* 任务要求 *
**1)** 判断以下三个说法是否与百度图片爬虫一文相符，每项回答"是"或"否"，并原样引用文中起决定作用的字句：(a) 该爬虫会把下载的图片统一转换为PNG格式；(b) hashlib在项目中用于处理图片内容流；(c) 百度图片接口每页默认返回50条结果。
**2)** 根据百度图片爬虫一文，百度图片接口的分页机制基于哪两个参数？
**3)** 请紧接百度图片爬虫一文的最后一句续写下去。

利用Python爬虫实现百度图片搜索的PNG图片下载

在图像识别、训练数据集构建等场景中，我们经常需要从互联网上批量下载图片素材。百度图片是中文搜索中最常用的来源之一。本文将介绍如何使用Python构建一个稳定、可扩展的百度图片爬虫，专门用于下载并保存高清PNG格式图片。

一、项目目标

本项目的目标是：

自动从百度图片搜索指定关键词
下载所有可用图片并统一转换为PNG格式
支持分页下载，避免重复图片
稳定运行，具备错误处理能力
自动过滤无效链接和非图像内容

二、关键依赖

主要依赖的Python库如下：

requests：用于发起HTTP请求
Pillow (PIL)：图像格式识别与转换
hashlib：用于生成唯一文件名
io：处理图片内容流
json、os、time 等标准库

三、爬虫结构设计

1. 接口分析

百度图片新版接口为：百度图片 | 免费AI图像生成工具与海量高清图平台

分页机制基于参数 pn（当前起始项索引）和 gsm（页面校验字段），每页默认返回30条结果。

* 一组数据行 *
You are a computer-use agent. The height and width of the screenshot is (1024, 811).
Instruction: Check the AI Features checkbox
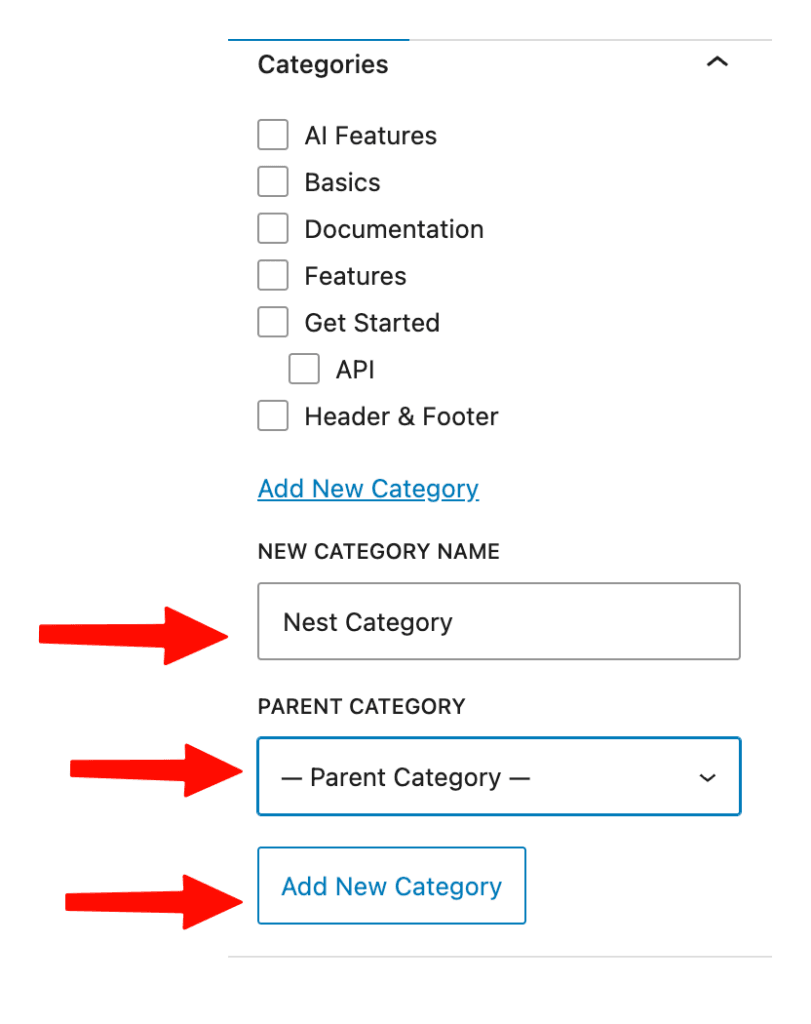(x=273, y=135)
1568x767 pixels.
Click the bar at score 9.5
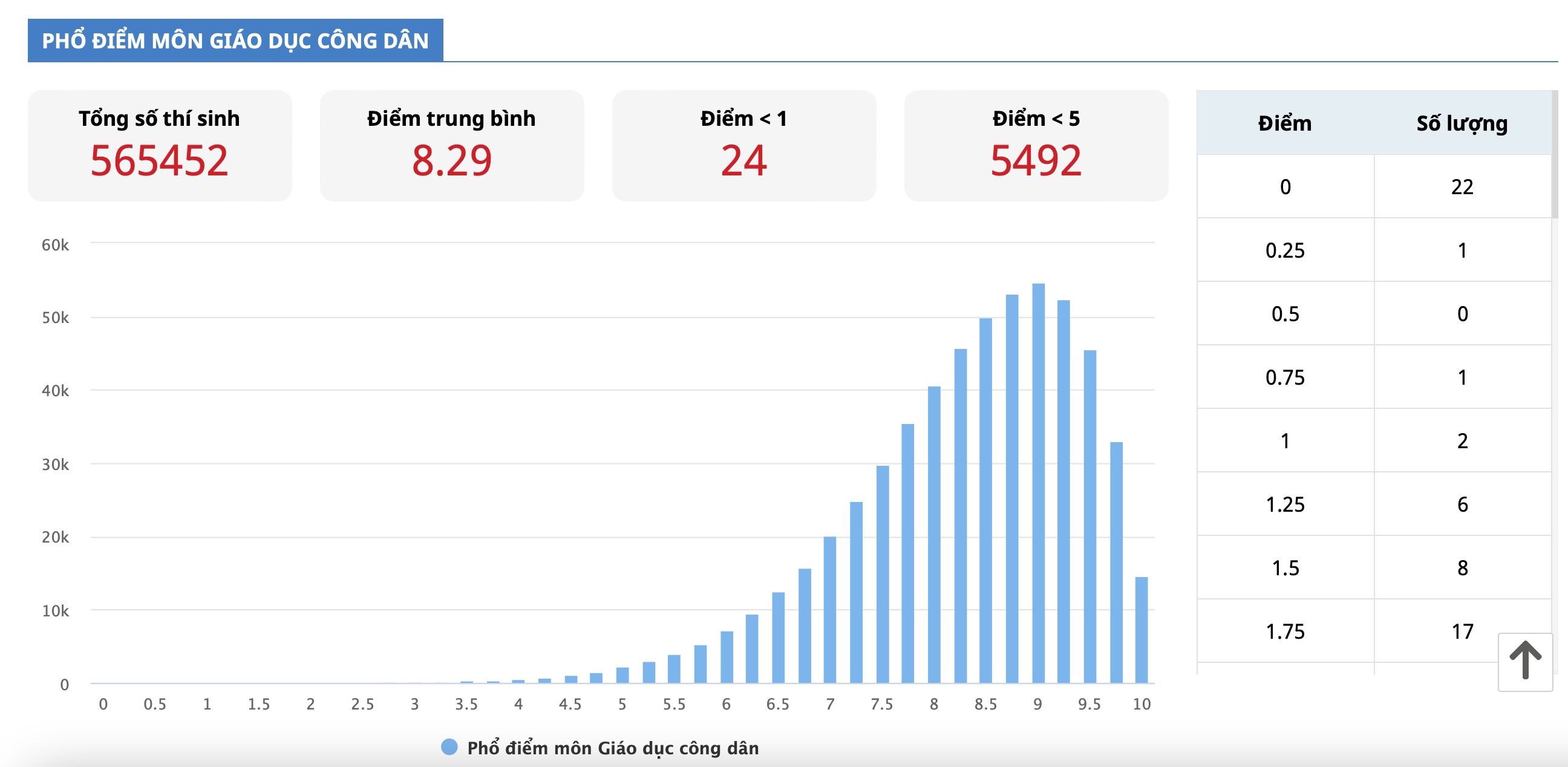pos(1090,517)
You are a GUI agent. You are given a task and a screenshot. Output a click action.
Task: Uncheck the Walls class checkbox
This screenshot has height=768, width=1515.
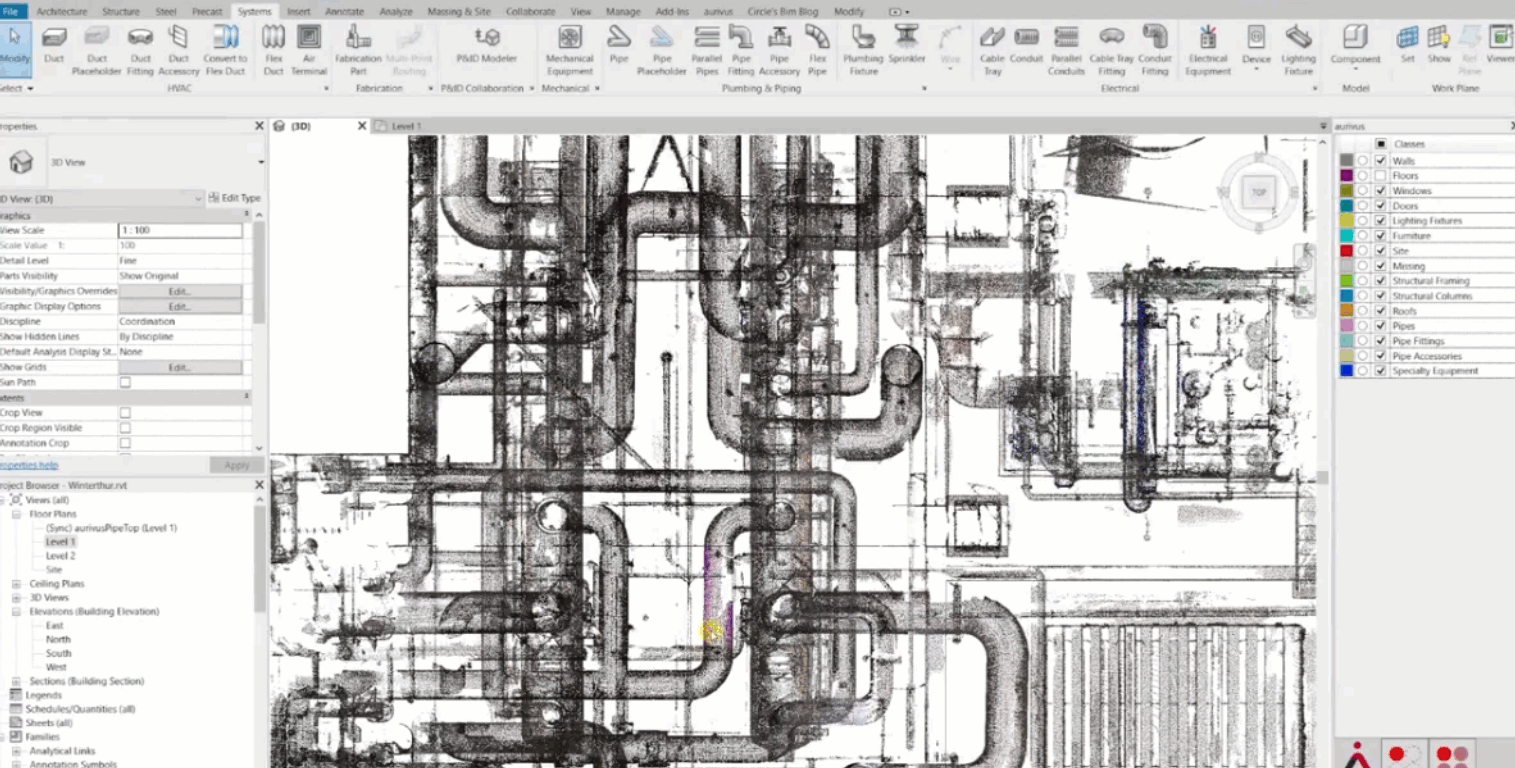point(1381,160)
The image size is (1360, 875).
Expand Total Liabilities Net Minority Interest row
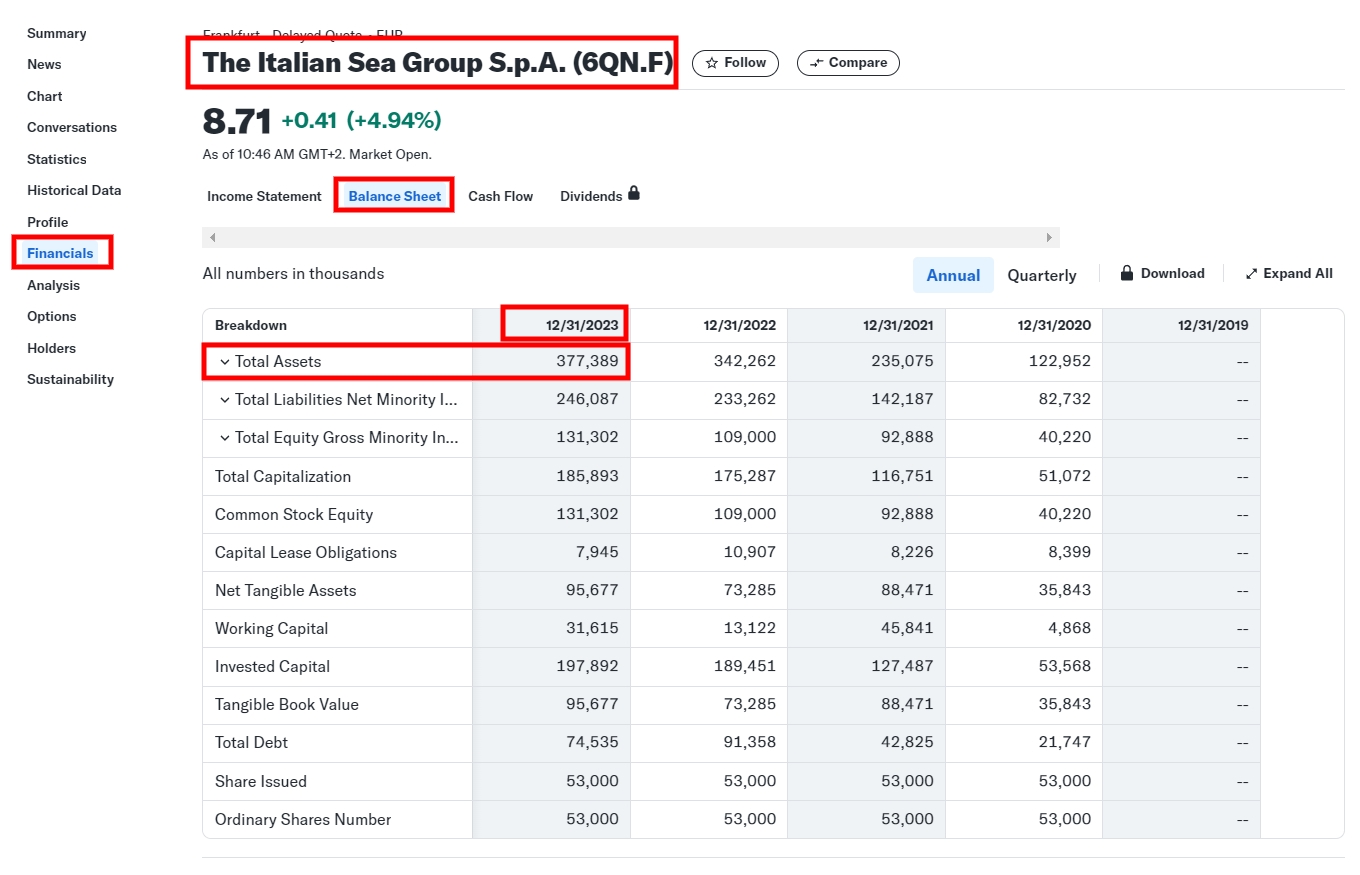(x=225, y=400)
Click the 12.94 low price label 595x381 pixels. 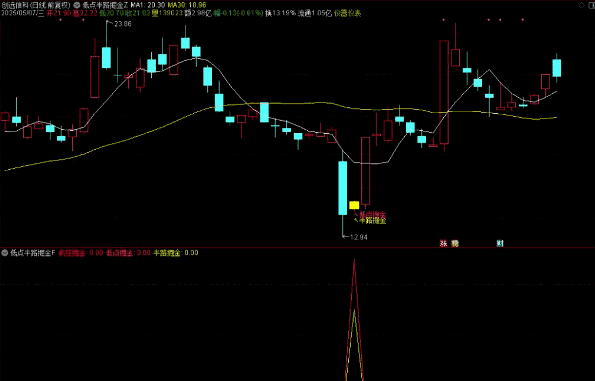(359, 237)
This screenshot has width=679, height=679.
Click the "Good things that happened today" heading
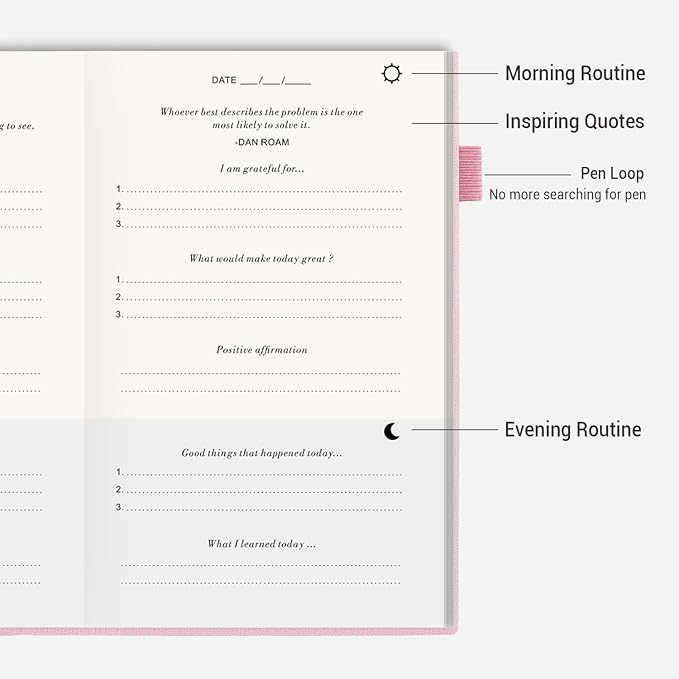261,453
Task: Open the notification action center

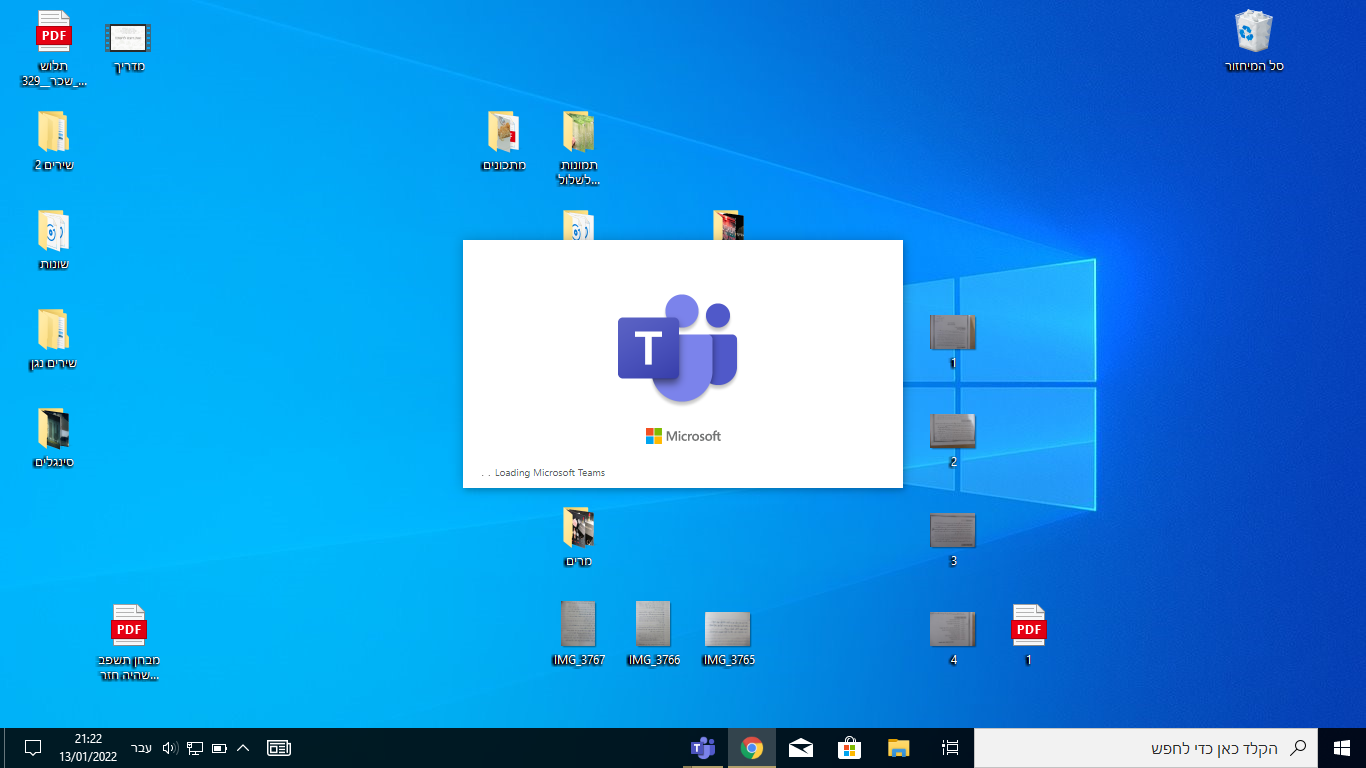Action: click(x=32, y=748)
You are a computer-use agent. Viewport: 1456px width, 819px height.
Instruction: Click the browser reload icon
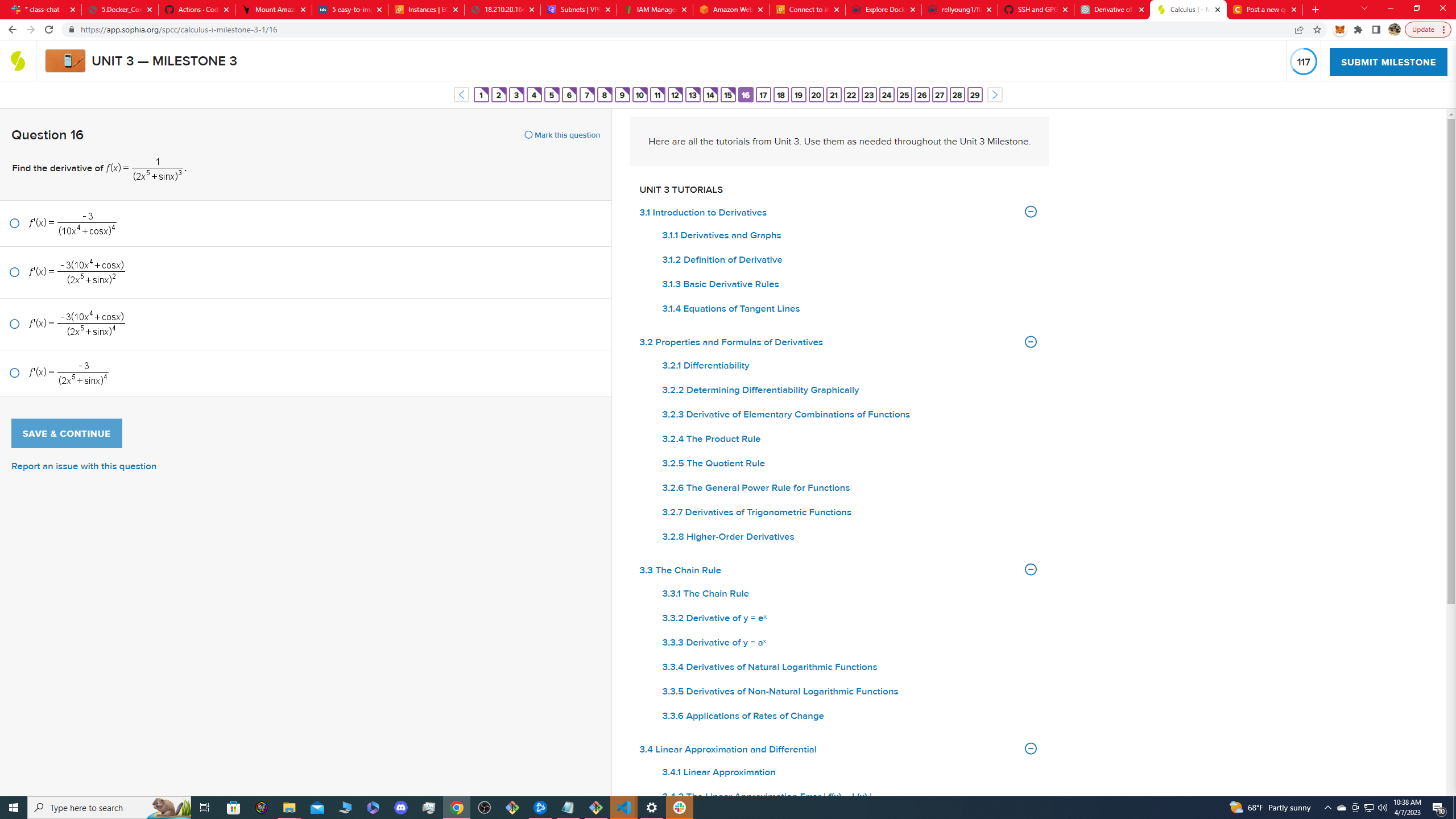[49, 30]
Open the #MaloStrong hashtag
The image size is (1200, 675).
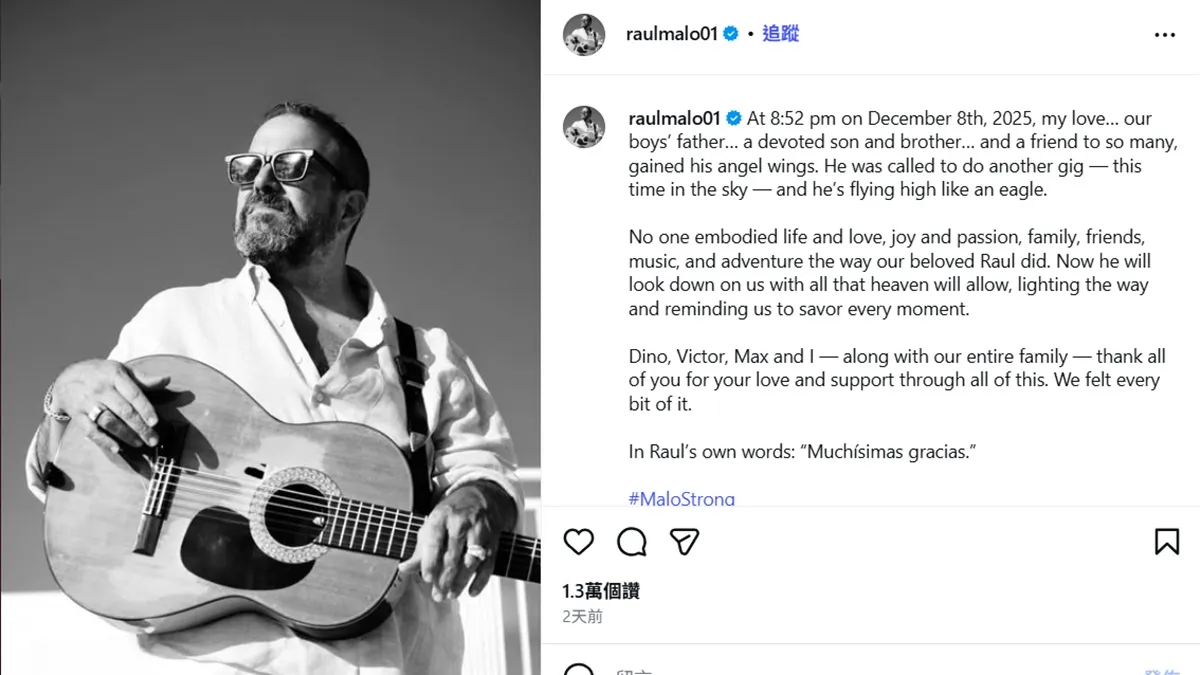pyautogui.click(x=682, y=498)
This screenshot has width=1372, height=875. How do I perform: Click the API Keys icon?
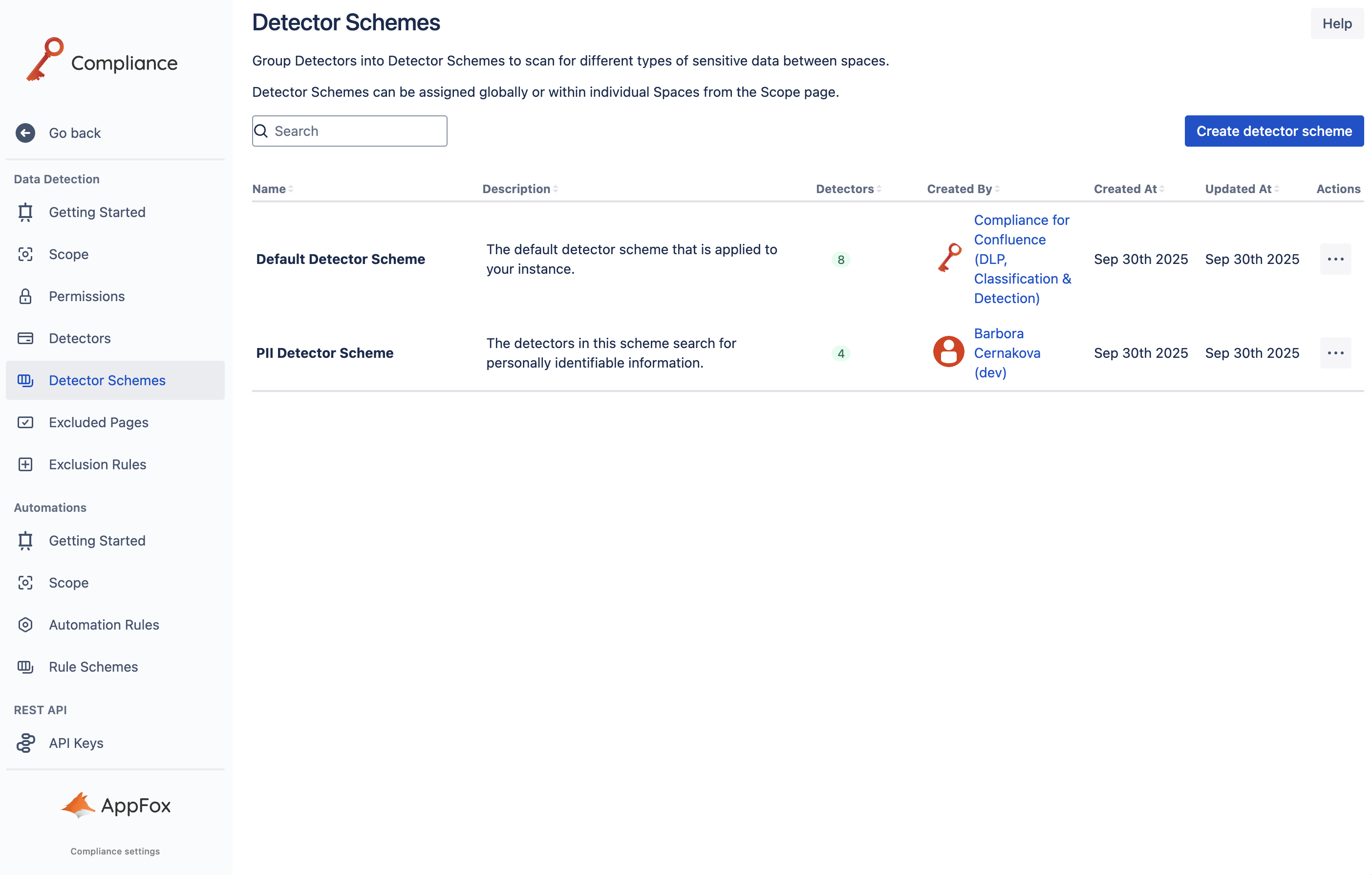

* 逐题答案 *
**1)**
(a) 是。"下载所有可用图片并统一转换为PNG格式"
(b) 否。"hashlib：用于生成唯一文件名"
(c) 否。"每页默认返回30条结果"

**2)** 基于参数 pn（当前起始项索引）和 gsm（页面校验字段）。

**3)**
2. 核心流程

完整流程如下：

构造请求头和参数，模拟浏览器访问行为
获取搜索结果的JSON响应
提取每张图片的有效URL（优先高清地址）
验证URL有效性并请求下载
判断是否为PNG格式，非PNG则使用Pillow进行转换
利用图片内容计算MD5，避免重复保存
统一保存为PNG格式到本地指定目录

3. 文件去重机制

使用 hashlib.md5 计算图片二进制内容的哈希值作为文件名，确保即使同一张图片来自不同URL也不会重复保存。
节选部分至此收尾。